Debugging temporary files using pytest autouse fixtures

Sean Gillies

2019-09-13 17:10

This week I discovered that Rasterio doesn't always close the temporary in-memory datasets that are used within some of its methods. In testing Rasterio's WarpedVRT class I used a GDAL function to dump descriptions of all open datasets and found a bunch that looked unrelated to WarpedVRT. They were GDAL "MEM" type datasets with UUIDs for names, which didn't tell me much. What were their origins?

They have UUIDs for names because Rasterio imports uuid in its _io module and calls uuid.uuid4() to make temporary dataset names. If only the dataset name included the name of the test in which it was created, then I'd have an entry point into debugging. One way to do this is with a pytest auto-used fixture.

I changed the rasterio._io module's import statement from import uuid to from uuid import uuid4 to make it slightly easier to monkey patch and then I added 5 lines of code to Rasterio's conftest.py file:

@pytest.fixture(autouse=True)
def set_mem_name(request, monkeypatch):
    def youyoueyedeefour():
        return "{}-{}".format(request.node.name, uuid.uuid4())
    monkeypatch.setattr(rasterio._io, "uuid4", youyoueyedeefour)

This set_mem_name fixture uses two standard pytest fixtures: request and monkeypatch. The value of request.node.name is the name of the test and this set_mem_name fixture uses monkeypatch to replace uuid4 in rasterio._io with a custom function that prepends the name of the test to the UUID. The autouse=True argument tells pytest to add this fixture to every test it finds. I didn't need to touch the code of any of Rasterio's tests, not a one.

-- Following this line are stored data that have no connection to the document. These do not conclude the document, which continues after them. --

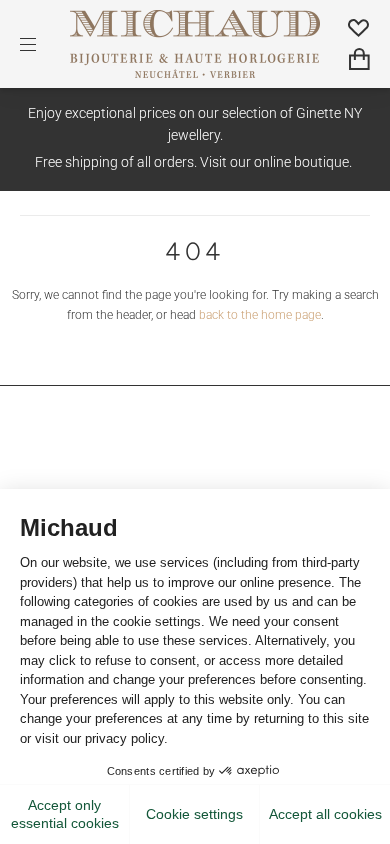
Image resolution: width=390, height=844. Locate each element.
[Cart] (359, 59)
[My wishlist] (359, 27)
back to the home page (260, 314)
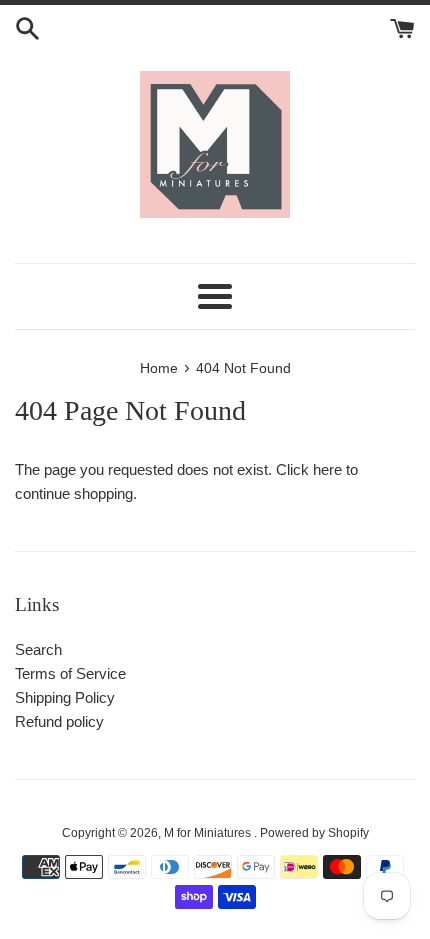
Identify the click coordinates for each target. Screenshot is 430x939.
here (327, 469)
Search (38, 649)
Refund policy (59, 721)
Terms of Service (70, 673)
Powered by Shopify (314, 833)
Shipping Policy (65, 697)
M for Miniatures (209, 833)
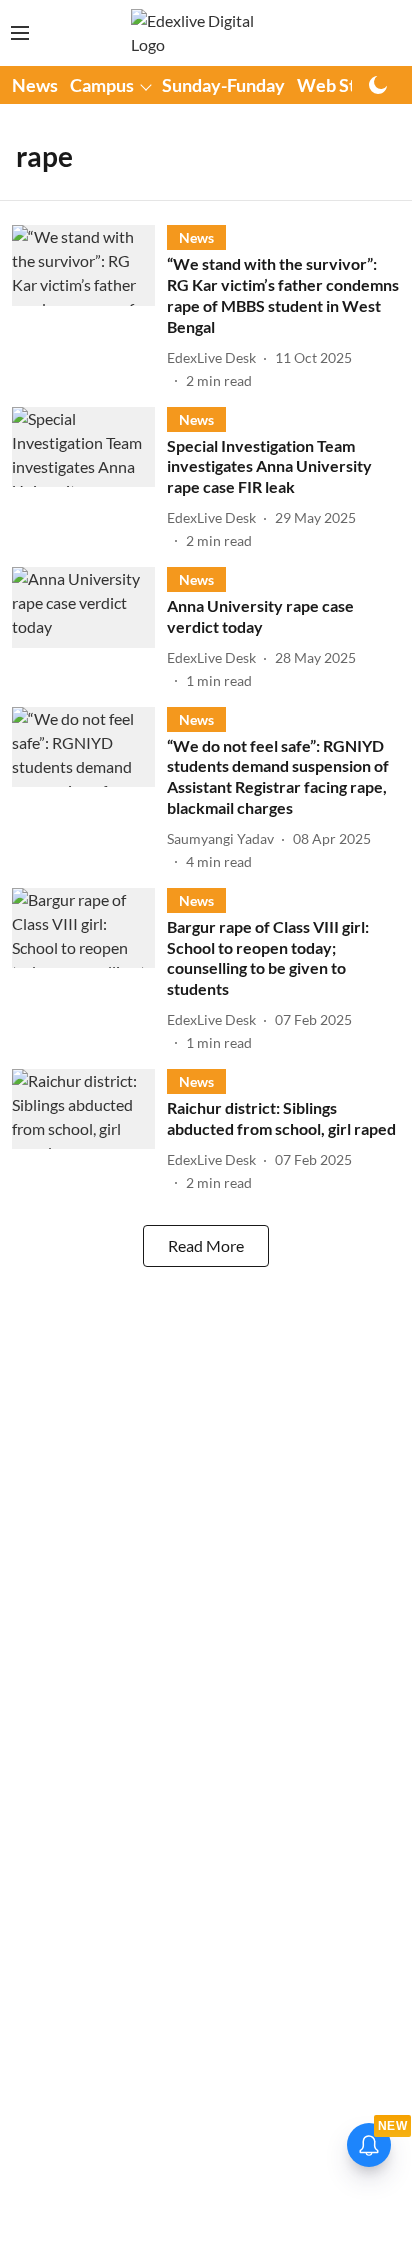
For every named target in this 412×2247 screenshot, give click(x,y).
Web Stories (346, 85)
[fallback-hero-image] (89, 307)
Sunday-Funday (223, 85)
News (35, 85)
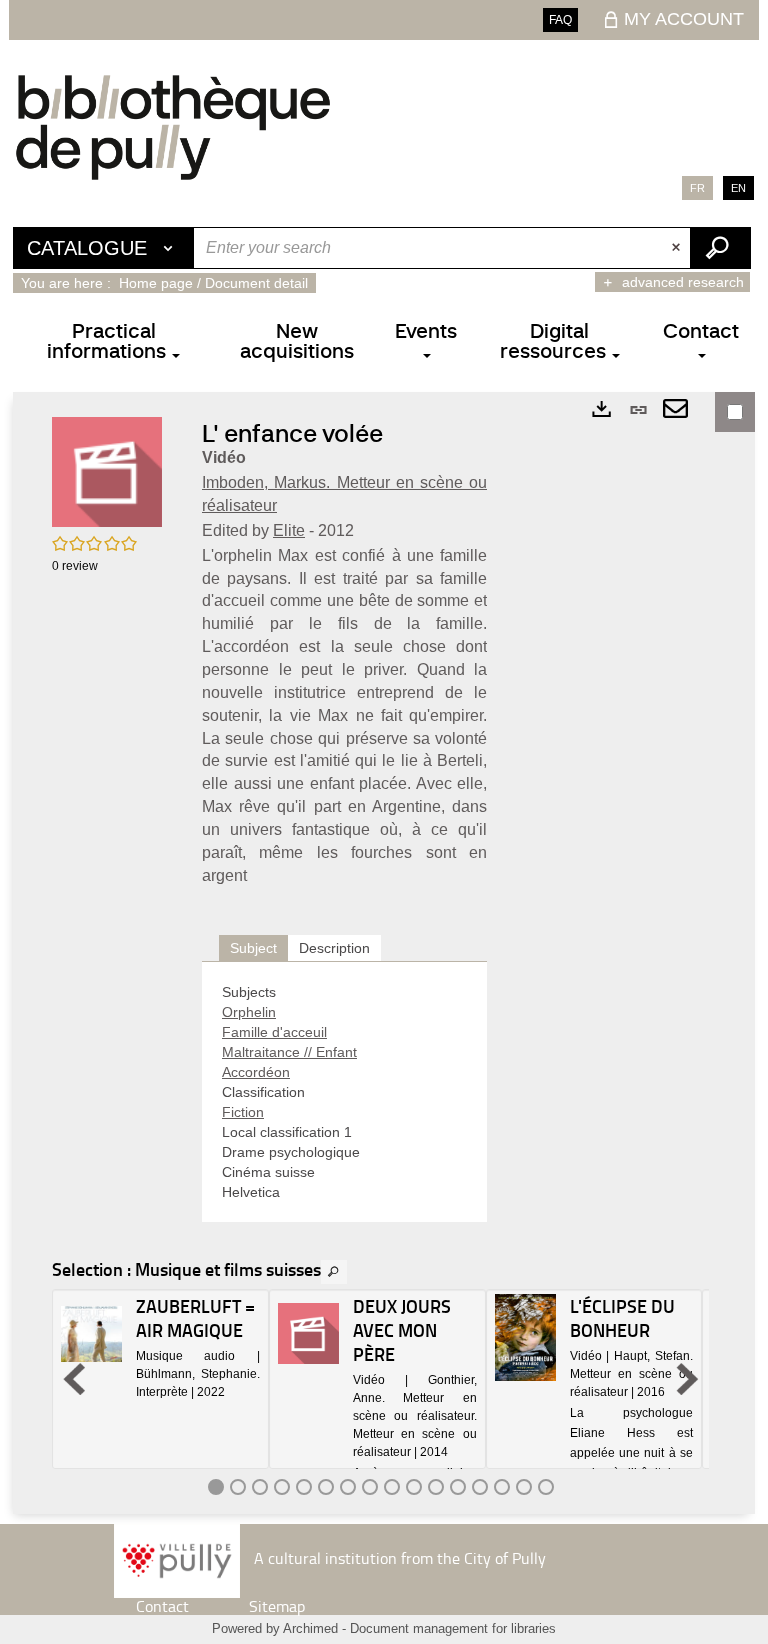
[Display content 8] (370, 1487)
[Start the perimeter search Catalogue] (720, 248)
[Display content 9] (392, 1487)
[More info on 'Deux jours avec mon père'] (308, 1334)
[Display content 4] (282, 1487)
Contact (162, 1606)
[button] (107, 471)
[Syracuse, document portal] (173, 127)
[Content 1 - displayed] (216, 1487)
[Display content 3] (260, 1487)
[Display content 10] (414, 1487)
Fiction (243, 1112)
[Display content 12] (458, 1487)
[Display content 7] (348, 1487)
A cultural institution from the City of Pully (400, 1557)
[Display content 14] (502, 1487)
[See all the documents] (334, 1272)
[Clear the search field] (678, 248)
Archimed (310, 1628)
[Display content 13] (480, 1487)
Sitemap (277, 1606)
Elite (289, 530)
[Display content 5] (304, 1487)
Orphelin (249, 1012)
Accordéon (256, 1072)
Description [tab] (334, 948)
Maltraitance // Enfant (289, 1052)
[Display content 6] (326, 1487)
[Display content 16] (546, 1487)
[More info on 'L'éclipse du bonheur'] (525, 1337)
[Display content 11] (436, 1487)
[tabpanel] (344, 1092)
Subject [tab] (253, 948)
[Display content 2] (238, 1487)
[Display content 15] (524, 1487)
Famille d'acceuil (274, 1032)
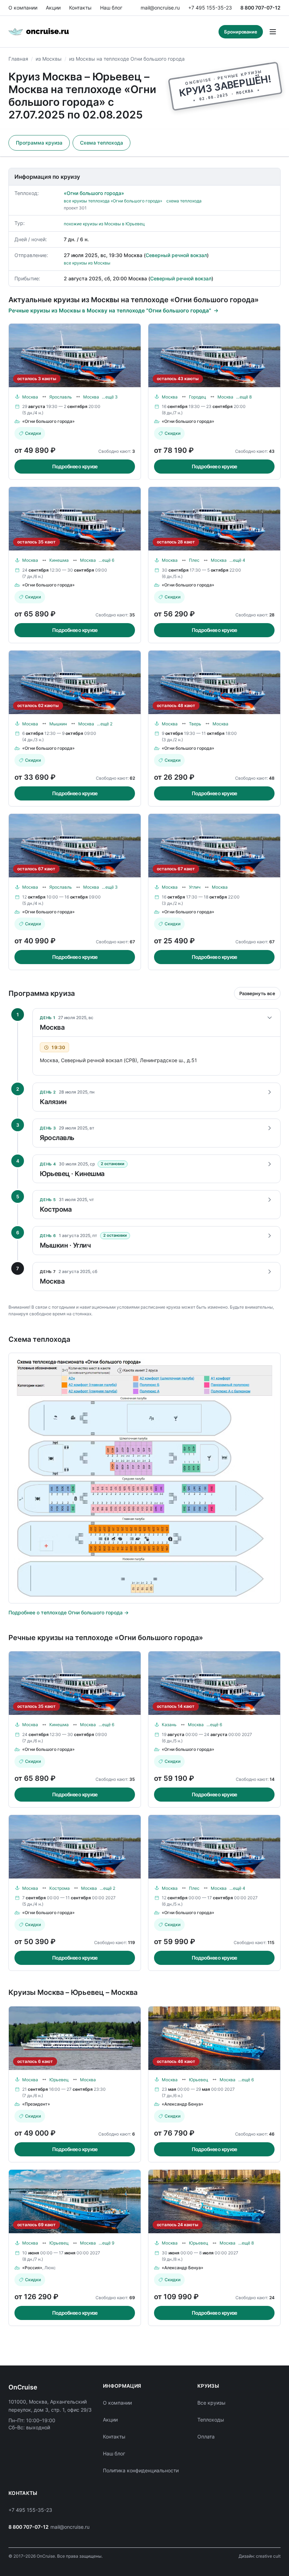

This quickly revealed to me that the unclosed temporary datasets were coming from tests that asserted certain exceptions were being raised by Rasterio's reprojection code. This code used temporary datasets and didn't close them before raising the exception to the caller. Once I changed the code to do the following, Rasterio no longer leaked datasets from those tests, or in our programs.

try:
    ...
    if condition:
        raise CRSError("error")
    ...
except:
    temp.close()
    raise

If Rasterio used only Python's unittest module, and not pytest, it would be possible to do the same thing. Import rasterio._io in the test case's setUp(), monkey patch it, and then restore it in tearDown(). If all the tests derived from one base class, it would only be necessary to extend that class. The unittest.mock module easily allows every test to be patched with a single decorator statement. It seems like it could be two fewer lines of code, but I don't immediately see how to get the name of the test and use it with only the mock.patch decorator. It looks like one would have to use a patcher's start and stop, which is back to somewhat more boilerplate than with pytest.